From: "Alastair D'Silva" <alastair@au1.ibm.com>
To: Jonathan Cameron <Jonathan.Cameron@Huawei.com>
Cc: "Benjamin Herrenschmidt" <benh@kernel.crashing.org>,
"Paul Mackerras" <paulus@samba.org>,
"Michael Ellerman" <mpe@ellerman.id.au>,
"Frederic Barrat" <fbarrat@linux.ibm.com>,
"Andrew Donnellan" <ajd@linux.ibm.com>,
"Arnd Bergmann" <arnd@arndb.de>,
"Greg Kroah-Hartman" <gregkh@linuxfoundation.org>,
"Andrew Morton" <akpm@linux-foundation.org>,
"Mauro Carvalho Chehab" <mchehab+samsung@kernel.org>,
"David S. Miller" <davem@davemloft.net>,
"Rob Herring" <robh@kernel.org>,
"Anton Blanchard" <anton@ozlabs.org>,
"Krzysztof Kozlowski" <krzk@kernel.org>,
"Mahesh Salgaonkar" <mahesh@linux.vnet.ibm.com>,
"Madhavan Srinivasan" <maddy@linux.vnet.ibm.com>,
"Cédric Le Goater" <clg@kaod.org>,
"Anju T Sudhakar" <anju@linux.vnet.ibm.com>,
"Hari Bathini" <hbathini@linux.ibm.com>,
"Thomas Gleixner" <tglx@linutronix.de>,
"Greg Kurz" <groug@kaod.org>,
"Nicholas Piggin" <npiggin@gmail.com>,
"Masahiro Yamada" <yamada.masahiro@socionext.com>,
"Alexey Kardashevskiy" <aik@ozlabs.ru>,
linux-kernel@vger.kernel.org, linuxppc-dev@lists.ozlabs.org,
linux-nvdimm@lists.01.org, linux-mm@kvack.org
Subject: RE: [PATCH v2 24/27] nvdimm/ocxl: Implement Overwrite
Date: Wed, 19 Feb 2020 16:13:43 +1100
Message-ID: <03158c6df708f2e4654d36b6241eaf8a7e438ec4.camel@au1.ibm.com> (raw)

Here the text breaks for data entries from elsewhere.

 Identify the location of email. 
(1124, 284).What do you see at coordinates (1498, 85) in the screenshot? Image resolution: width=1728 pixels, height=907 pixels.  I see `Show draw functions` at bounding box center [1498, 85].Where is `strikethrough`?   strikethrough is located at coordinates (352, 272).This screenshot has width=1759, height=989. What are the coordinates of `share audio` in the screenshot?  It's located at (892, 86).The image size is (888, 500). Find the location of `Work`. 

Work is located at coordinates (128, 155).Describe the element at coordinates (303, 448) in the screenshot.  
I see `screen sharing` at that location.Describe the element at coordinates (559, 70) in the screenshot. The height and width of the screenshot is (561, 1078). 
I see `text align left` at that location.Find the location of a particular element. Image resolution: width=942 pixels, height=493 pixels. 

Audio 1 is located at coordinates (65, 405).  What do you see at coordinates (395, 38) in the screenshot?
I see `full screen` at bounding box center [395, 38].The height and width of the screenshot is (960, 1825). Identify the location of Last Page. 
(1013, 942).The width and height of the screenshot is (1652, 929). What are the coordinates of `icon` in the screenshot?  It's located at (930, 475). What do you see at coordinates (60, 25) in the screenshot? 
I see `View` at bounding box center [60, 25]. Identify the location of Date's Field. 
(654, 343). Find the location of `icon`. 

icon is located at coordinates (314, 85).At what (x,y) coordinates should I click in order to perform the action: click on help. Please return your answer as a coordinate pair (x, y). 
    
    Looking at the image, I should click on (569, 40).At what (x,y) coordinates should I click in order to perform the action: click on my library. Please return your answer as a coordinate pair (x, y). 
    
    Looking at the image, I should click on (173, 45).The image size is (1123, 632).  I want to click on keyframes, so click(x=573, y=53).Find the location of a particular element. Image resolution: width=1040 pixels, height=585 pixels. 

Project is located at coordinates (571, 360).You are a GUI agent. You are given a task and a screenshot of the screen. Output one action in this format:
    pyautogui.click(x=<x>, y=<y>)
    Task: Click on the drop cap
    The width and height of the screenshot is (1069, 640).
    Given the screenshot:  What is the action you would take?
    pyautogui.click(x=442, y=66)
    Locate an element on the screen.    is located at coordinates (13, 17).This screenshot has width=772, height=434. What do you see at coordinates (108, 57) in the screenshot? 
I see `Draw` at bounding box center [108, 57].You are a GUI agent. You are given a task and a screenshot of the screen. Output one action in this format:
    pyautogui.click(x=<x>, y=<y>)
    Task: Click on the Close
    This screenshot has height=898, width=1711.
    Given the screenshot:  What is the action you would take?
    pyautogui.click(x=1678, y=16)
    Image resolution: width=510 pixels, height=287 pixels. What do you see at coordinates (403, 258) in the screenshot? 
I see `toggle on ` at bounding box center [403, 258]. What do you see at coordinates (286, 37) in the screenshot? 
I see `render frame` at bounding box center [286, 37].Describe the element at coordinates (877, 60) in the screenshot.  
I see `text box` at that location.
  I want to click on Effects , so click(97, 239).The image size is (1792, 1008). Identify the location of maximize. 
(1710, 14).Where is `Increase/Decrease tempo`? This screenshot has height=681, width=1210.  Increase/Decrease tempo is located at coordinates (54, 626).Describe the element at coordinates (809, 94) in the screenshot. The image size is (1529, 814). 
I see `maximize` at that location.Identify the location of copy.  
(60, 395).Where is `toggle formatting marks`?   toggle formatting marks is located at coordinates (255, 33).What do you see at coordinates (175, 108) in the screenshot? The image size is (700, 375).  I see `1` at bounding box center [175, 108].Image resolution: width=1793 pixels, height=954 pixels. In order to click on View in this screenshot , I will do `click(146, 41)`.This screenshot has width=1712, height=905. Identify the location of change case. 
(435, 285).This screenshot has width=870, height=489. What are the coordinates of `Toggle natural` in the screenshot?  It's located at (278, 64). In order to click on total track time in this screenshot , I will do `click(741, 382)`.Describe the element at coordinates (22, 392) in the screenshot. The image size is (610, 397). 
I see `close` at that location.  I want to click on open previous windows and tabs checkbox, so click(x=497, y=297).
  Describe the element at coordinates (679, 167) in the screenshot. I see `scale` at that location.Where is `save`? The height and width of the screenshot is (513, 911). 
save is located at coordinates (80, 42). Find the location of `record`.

In-Reply-To: <20200203151019.0000262f@Huawei.com>
On Mon, 2020-02-03 at 15:10 +0000, Jonathan Cameron wrote:
> On Tue, 3 Dec 2019 14:46:52 +1100
> Alastair D'Silva <alastair@au1.ibm.com> wrote:
>
> > From: Alastair D'Silva <alastair@d-silva.org>
> >
> > The near storage command 'Secure Erase' overwrites all data on the
> > media.
> >
> > This patch hooks it up to the security function 'overwrite'.
> >
> > Signed-off-by: Alastair D'Silva <alastair@d-silva.org>
>
> A few things to tidy up in here.
>
> Thanks,
>
> Jonathan
>
>
> > ---
> > drivers/nvdimm/ocxl/scm.c | 164
> > ++++++++++++++++++++++++++++-
> > drivers/nvdimm/ocxl/scm_internal.c | 1 +
> > drivers/nvdimm/ocxl/scm_internal.h | 17 +++
> > 3 files changed, 180 insertions(+), 2 deletions(-)
> >
> > diff --git a/drivers/nvdimm/ocxl/scm.c b/drivers/nvdimm/ocxl/scm.c
> > index a81eb5916eb3..8deb7862793c 100644
> > --- a/drivers/nvdimm/ocxl/scm.c
> > +++ b/drivers/nvdimm/ocxl/scm.c
> > @@ -169,6 +169,86 @@ static int scm_reserve_metadata(struct
> > scm_data *scm_data,
> > return 0;
> > }
> >
> > +/**
> > + * scm_overwrite() - Overwrite all data on the card
> > + * @scm_data: The SCM device data
>
> I would mention in here that this exists with the lock held and
> where that is unlocked again.
Ok
>
> > + * Return: 0 on success
> > + */
> > +int scm_overwrite(struct scm_data *scm_data)
> > +{
> > + int rc;
> > +
> > + mutex_lock(&scm_data->ns_command.lock);
> > +
> > + rc = scm_ns_command_request(scm_data, NS_COMMAND_SECURE_ERASE);
> > + if (rc)
>
> Perhaps change that goto label to reflect it is the error path rather
> than a shared exit route.
>
Ok
> > + goto out;
> > +
> > + rc = scm_ns_command_execute(scm_data);
> > + if (rc)
> > + goto out;
> > +
> > + scm_data->overwrite_state = SCM_OVERWRITE_BUSY;
> > +
> > + return 0;
> > +
> > +out:
> > + mutex_unlock(&scm_data->ns_command.lock);
> > + return rc;
> > +}
> > +
> > +/**
> > + * scm_secop_overwrite() - Overwrite all data on the card
> > + * @nvdimm: The nvdimm representation of the SCM device to start
> > the overwrite on
> > + * @key_data: Unused (no security key implementation)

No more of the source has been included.